Is that 'slow' or 'fast'?
Please SHOW US:
1. WHAT you do
2. HOW you do it
3. WHAT results you get
4. Evidence showing those results are 'slow'.
I am using AppDynamics to instrument the code I have seen often in the reports that PreparedStatement.executeQuery(), PreparedStatement.executeUpdate(), resultsSet.next() is very slow taking close to 350, 500 ms whereas the query takes only 10, 15 ms.
Query execution can be 'fast' or 'slow' - again, if depends on what the query is doing. Selecting one row from a table without ANY predicates or conditions is 'fast'. Querying sorted, grouped or aggregated data can be 'very slow'.
What is it that indicates the query takes only 10 or 15 ms? How do you know the query has completed? What query do you mean - a select or an update?
Is it the FIRST 'next' taking time? Or subsequent 'next' statements?
What instrumentation is available from 'AppDynamics'?
-
Which value has the Fetch Size parameter? Maybe 10?
Try to put 100, 1000 and see if it works faster (with SELECT commands):
stmt = conn. prepareStatement ("select c1, c2 from t");
stmt.setFetchSize (100);
Of course, maybe the problem is somewhere else.
It would be good to show what your code is doing (at least the main part).
Regards,
Zlatko
-
What is it that indicates the query takes only 10 or 15 ms?

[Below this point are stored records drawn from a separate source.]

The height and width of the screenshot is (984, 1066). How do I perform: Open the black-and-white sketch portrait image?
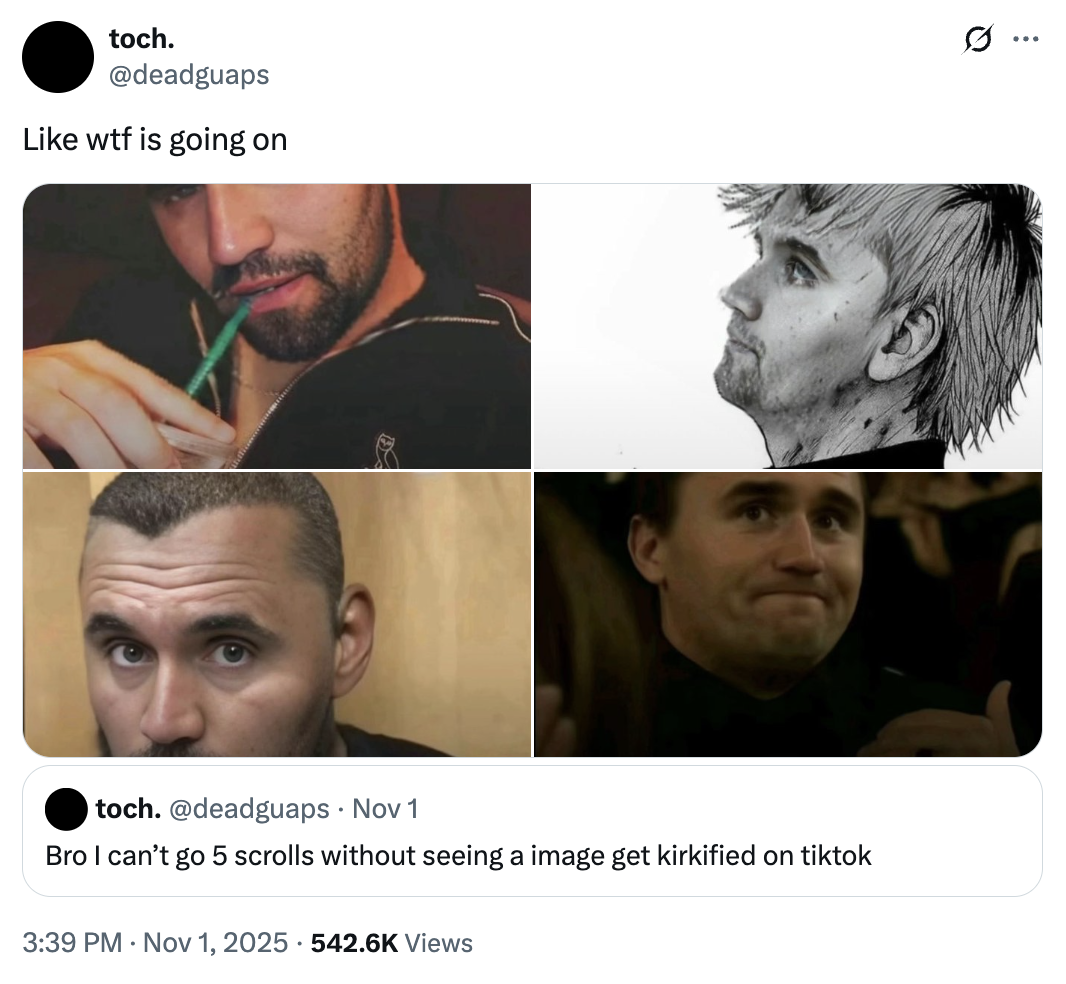(x=788, y=326)
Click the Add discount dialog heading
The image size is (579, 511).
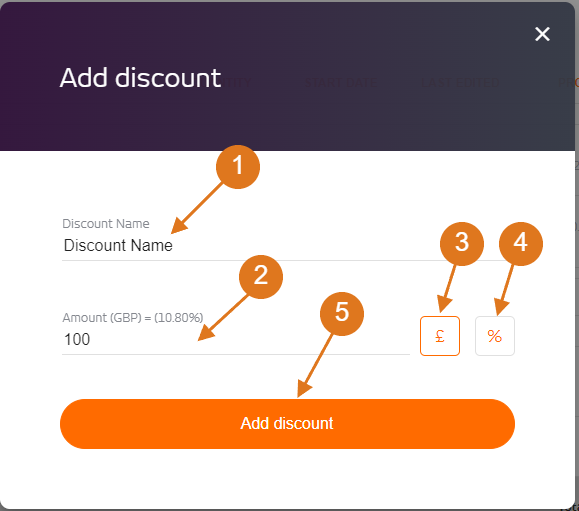coord(140,78)
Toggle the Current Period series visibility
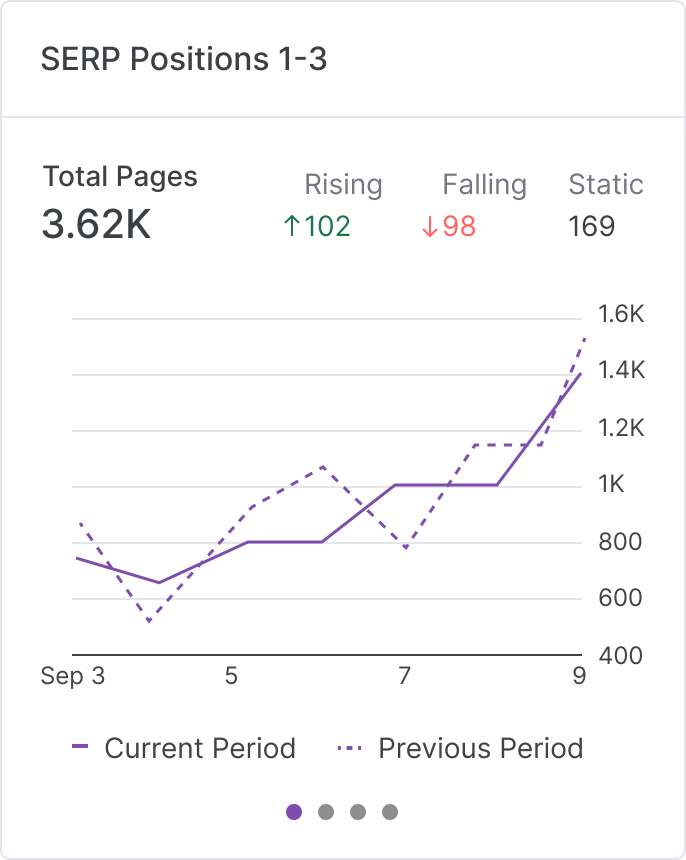This screenshot has width=686, height=860. [x=200, y=748]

How do you know the query has completed? What query do you mean - a select or an update?
The performance tool (AppDynamics) shows that the query is taking 10 ms . It also shows that PreparedStatement.executeQuery() method took 350 ms for the query that took 10 ms. My question here is not about the query. What I am asking is - is there anything in executeQuery method that can slow down the the performance of the method?
-
RP24 wrote:What is it that indicates the query takes only 10 or 15 ms? How do you know the query has completed? What query do you mean - a select or an update?The performance tool (AppDynamics) shows that the query is taking 10 ms . It also shows that PreparedStatement.executeQuery() method took 350 ms for the query that took 10 ms. My question here is not about the query. What I am asking is - is there anything in executeQuery method that can slow down the the performance of the method?
I already addressed all of those things to the extent possible without knowing what that 'tool' is really measuring..

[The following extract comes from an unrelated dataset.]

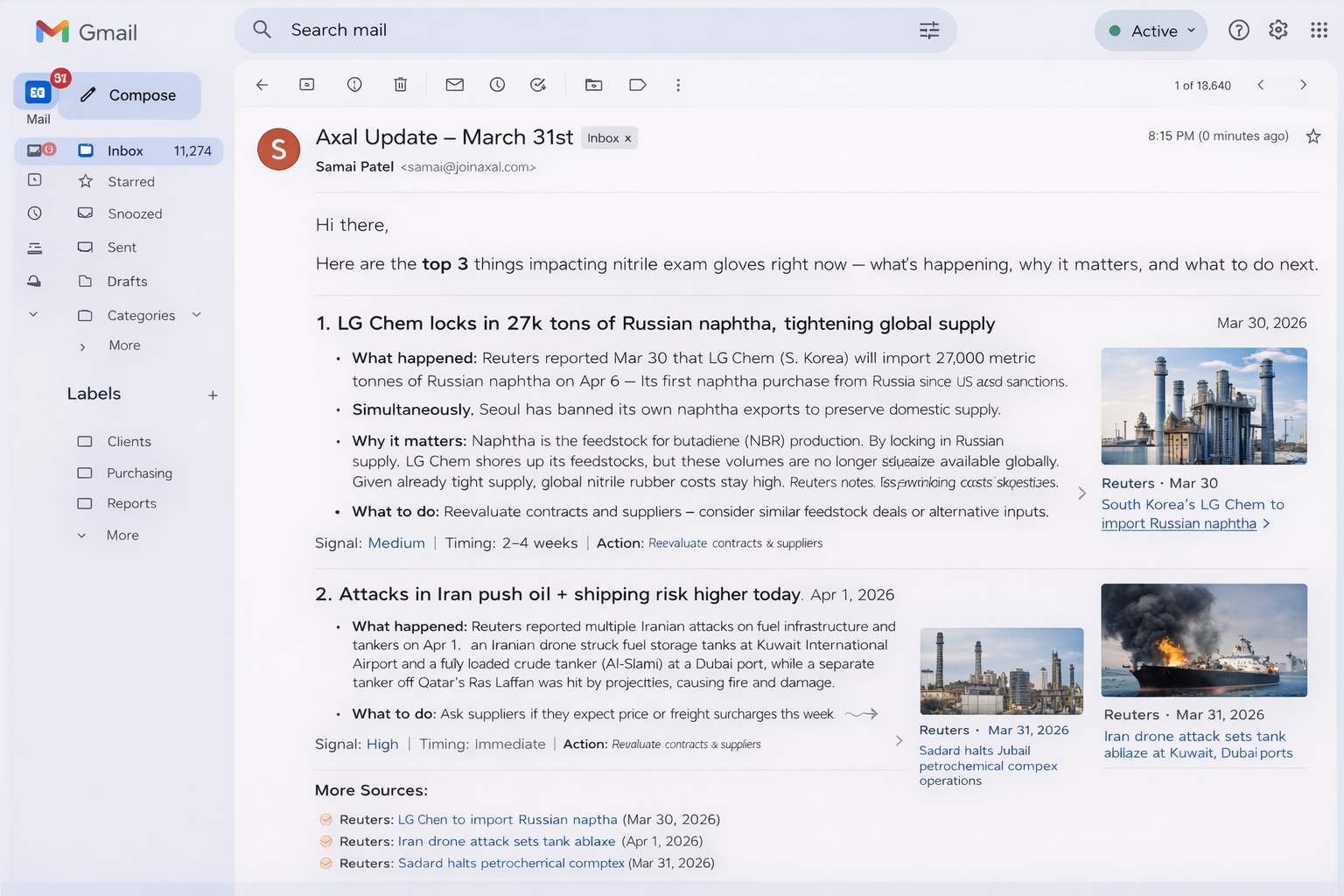This screenshot has width=1344, height=896.
Task: Click the Compose button
Action: point(130,94)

What you just said above makes no sense given the order that things happen as I explained earlier.
1. the query is taking 10 ms
2. the executeQuery() method took 350 ms for the query that took 10ms
The query doesn't even execute until the executeQuery method submits it to the server. So the order is the EXACT OPPOSITE of what you listed: first the executeQuery submits the query and THEN the query itself is executed by the server.
I suggest you INSTRUMENT your code to capture the times yourself. For one, add statements directly BEFORE and again AFTER the 'executeQuery' statement and capture the time in millis. That will tell you how long the 'executeQuery' statement is taking to execute.
I have no idea what that tool is using to determine that 'the query is taking 10ms'.
So you need to dig into what AppDynamics is REALLY doing if you want to understand the numbers it is giving you.
We can't see your monitor and you haven't posted ANY screenshots. So we have no idea what you are looking at.